Lines containing the word "product" are the ones to copy from the records below.

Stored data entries
■ ■ ■ ■ ■ ■ ■

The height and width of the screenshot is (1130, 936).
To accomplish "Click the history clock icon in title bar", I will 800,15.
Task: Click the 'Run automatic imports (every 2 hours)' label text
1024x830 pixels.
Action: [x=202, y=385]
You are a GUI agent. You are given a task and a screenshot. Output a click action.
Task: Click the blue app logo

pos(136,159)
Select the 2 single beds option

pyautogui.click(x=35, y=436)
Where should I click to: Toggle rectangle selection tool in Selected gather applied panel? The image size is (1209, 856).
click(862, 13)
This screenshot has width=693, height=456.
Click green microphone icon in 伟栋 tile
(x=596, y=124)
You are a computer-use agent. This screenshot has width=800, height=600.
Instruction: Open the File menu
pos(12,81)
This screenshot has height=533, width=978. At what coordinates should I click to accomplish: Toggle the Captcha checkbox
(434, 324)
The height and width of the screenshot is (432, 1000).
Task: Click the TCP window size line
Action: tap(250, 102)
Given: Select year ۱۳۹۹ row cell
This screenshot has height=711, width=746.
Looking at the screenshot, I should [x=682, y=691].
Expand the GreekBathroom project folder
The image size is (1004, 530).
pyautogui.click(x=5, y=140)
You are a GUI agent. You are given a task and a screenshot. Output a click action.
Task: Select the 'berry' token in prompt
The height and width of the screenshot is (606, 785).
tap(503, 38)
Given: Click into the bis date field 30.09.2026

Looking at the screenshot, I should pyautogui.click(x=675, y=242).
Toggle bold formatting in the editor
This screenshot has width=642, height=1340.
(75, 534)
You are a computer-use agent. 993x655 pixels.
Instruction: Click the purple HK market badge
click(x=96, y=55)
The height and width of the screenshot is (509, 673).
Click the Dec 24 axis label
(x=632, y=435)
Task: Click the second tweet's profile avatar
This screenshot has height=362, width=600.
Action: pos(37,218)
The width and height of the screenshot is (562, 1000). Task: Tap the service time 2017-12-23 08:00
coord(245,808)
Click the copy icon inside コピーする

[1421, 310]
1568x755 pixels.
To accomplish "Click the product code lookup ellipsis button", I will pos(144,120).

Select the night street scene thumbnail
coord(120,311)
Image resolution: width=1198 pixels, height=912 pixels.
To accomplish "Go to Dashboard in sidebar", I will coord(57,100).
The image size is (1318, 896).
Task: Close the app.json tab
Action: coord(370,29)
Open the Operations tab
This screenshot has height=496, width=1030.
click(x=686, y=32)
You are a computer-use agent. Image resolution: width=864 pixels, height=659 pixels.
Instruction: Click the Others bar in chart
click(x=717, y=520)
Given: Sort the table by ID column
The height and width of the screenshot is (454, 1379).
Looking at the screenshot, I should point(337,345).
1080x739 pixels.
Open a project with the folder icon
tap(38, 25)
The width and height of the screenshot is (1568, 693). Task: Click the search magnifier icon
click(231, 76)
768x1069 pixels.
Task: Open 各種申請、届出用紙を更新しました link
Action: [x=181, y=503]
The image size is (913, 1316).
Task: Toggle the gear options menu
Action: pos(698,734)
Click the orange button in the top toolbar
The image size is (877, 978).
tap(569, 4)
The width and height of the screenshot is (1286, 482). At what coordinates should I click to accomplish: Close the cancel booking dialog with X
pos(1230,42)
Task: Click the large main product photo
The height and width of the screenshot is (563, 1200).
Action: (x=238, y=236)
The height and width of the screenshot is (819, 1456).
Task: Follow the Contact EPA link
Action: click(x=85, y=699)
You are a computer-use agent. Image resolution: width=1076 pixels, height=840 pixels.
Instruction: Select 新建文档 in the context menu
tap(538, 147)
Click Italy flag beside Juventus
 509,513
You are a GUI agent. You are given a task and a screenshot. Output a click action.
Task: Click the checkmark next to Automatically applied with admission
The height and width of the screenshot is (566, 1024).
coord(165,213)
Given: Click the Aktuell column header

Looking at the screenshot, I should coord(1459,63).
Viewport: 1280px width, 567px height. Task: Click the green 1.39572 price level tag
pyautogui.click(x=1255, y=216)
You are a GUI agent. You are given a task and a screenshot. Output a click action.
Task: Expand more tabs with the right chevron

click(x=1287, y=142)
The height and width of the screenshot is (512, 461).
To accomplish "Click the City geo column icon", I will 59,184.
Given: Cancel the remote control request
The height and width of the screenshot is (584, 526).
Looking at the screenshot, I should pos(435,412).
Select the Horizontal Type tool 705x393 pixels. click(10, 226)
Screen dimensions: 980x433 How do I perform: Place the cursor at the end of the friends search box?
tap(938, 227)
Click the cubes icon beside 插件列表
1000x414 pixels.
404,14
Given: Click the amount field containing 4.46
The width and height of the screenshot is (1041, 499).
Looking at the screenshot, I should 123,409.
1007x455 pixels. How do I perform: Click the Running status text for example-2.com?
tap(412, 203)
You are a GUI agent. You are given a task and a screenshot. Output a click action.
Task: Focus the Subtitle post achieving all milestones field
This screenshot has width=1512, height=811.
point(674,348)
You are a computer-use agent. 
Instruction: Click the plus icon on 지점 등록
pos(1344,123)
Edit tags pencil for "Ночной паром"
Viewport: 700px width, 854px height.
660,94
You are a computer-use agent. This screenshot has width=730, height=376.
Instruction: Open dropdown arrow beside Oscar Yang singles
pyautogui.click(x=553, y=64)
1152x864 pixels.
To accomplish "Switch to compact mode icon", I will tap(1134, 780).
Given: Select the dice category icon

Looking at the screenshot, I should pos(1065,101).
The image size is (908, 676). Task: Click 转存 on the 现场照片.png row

■ ■ ■ ■ ■ ■ ■

_Output_
To accomplish "Click the product code lookup ellipsis button", I will pos(144,120).
Task: Click the large main product photo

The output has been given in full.